### Page
Most of us are predators of smaller animals, but do not want to have the feeling of being a prey to larger animals. Maybe some just want to have the thrill of being a smaller prey who is capable of taking out the larger predator...


----------



## slingshot_sniper (Feb 20, 2011)

two-bears said:


> I don't really care for the HFX I have a G7+ thanks,I hope the HFX works out for you


Then get your fat bottom out of the computer chair and get the G7 Slingshot in the SLINGSHOT WORLD RECORD BOOK: http://www.chiefaj.c...record_book.htm
[/quote]

I'll keep my fat bottom in my chair and not coming out of some fat bears bottom, if you don't mind


----------



## shooter452 (Nov 6, 2010)

I hate to go against the grain here and I do find the not so veiled advertising to be dis-tastefull and most likely against the forum rules. What he is talking about is launching an ARROW at a game animal with a slingshot. The arrow in flight does not know how it was launched. As long as it is on target and has sufficient energy to get the broad head to vitals it doesn't matter what weapon was used to start it's flight.

The question then becomes can an arrow be lauched from a slingshot with enough energy to reach the vitals of a big game animal while also being on taget. I believe it is possible to do this. I have no idea if his rig will launch the arrow with sufficient energy or not. I know I've been working on this on and off for some time and haven't seen (Joerg's vids aside) a solution that I'd actually take to the field with.

What we have to remember is that a broad head kills differently than either a bullet or a semi-round projectile lauched from a slingshot. It only has to penetrate enough to cut at the vitals to be effective.

Will a broadhead to and preferably through the vitals kill a bear. YUP!

btw. The rig/method that works the best for me so far is a Bill Hayes ranger with double thera-gold bands shooting through the fork. I only had to cut a grove on the inside of the fork for the arrow to rest in. This works well but I haven't gained enough confidence or skill to even think about hunting at this point. Who knows.....most likely I never will but the fun is in the pursuit. Thats my view.


----------



## stelug (Feb 6, 2010)

You are right about the letal force of a broad arrow Shooter452. Nevertheless I still cannot continute to think that a slingshot is way enadeguate for killing any beast bigger than a rabbit. When I was in archery, a recurbe 55libs bow could manage a boar hunt. Not only because the energy transferred to the arrow, but because with a bow (and enaught personal skills) you have a flat, long trajectory wich is needed to reach the right targets: lugs or heart or abdominal veins. I can immagine an equal energy coming from a pair of elastic but nowere the same precision. And I also think taht if anyone would wont to kill e bear (for sporting, not in a survival situation) this man should invest some more money and time in the right weapon and in hard personal training.

### To-do list
A) In the slingshot hunting thread, what rig does shooter452 say works best so far?
B) Write out the part of the slingshot hunting thread from "Will a broadhead" to "(Feb 6, 2010)".
C) Add the next part of the slingshot hunting thread, picking up after its last sentence.

### Given material
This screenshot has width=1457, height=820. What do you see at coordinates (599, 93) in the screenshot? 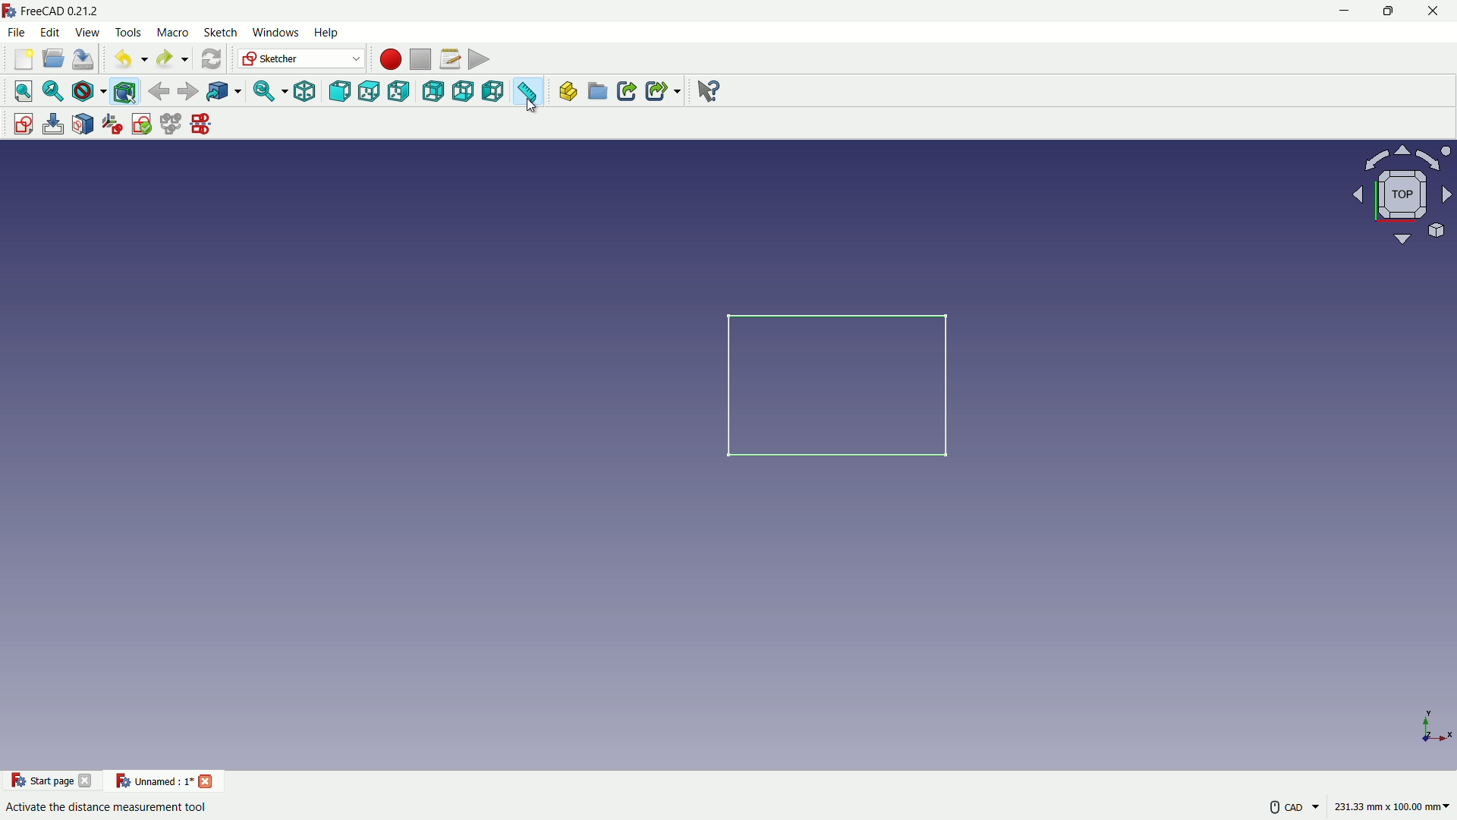
I see `create group` at bounding box center [599, 93].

### Solved problems
A) A Bill Hayes ranger with double thera-gold bands shooting through the fork.

B)
Will a broadhead to and preferably through the vitals kill a bear. YUP!

btw. The rig/method that works the best for me so far is a Bill Hayes ranger with double thera-gold bands shooting through the fork. I only had to cut a grove on the inside of the fork for the arrow to rest in. This works well but I haven't gained enough confidence or skill to even think about hunting at this point. Who knows.....most likely I never will but the fun is in the pursuit. Thats my view.


----------



## stelug (Feb 6, 2010)

C)
But I agree with most others forumers: bears will enjoy having at lunch some newbe enthusiast catapulter.


----------



## kyrokon (Feb 11, 2011)

I am a hunter and enjoy it very much. 
Just because it is legal don't make it right. I can drive a nail with a wrench but a hammer does a better job. You should have enough respect for wildlife to make a clean and quick kill. Slingshot are for small game in the right hands. I don't think anything good can come out of this for hunters.
I try not to attract PETA or anti hunters in my life, but that is just me.


----------



## builderofstuff (Feb 14, 2011)

two-bears said:


> Boys, girls, men & women with slingshots have taken Ten and half foot River Monsters, 10 foot sharks, deer, turkey, over 100 feral hogs, sting rays, flushing pheasants and tons of rough fish for the Record.


I can jump out of an airplane to without a parachute, but that doesn't make it a good idea.

I think this is just bad news all around. I think hunting with a slingshot is perfectly fine, if we're talking about small game such as squirrels, birds, etc. But we're not. We're talking about sending a kid out into the woods to attempt to take a very large, very dangerous predator with a slingshot shooting an arrow. I guess I have a number of problems with this whole thing so it's hard to know where to start, but I'm going to start at the hunting big game point.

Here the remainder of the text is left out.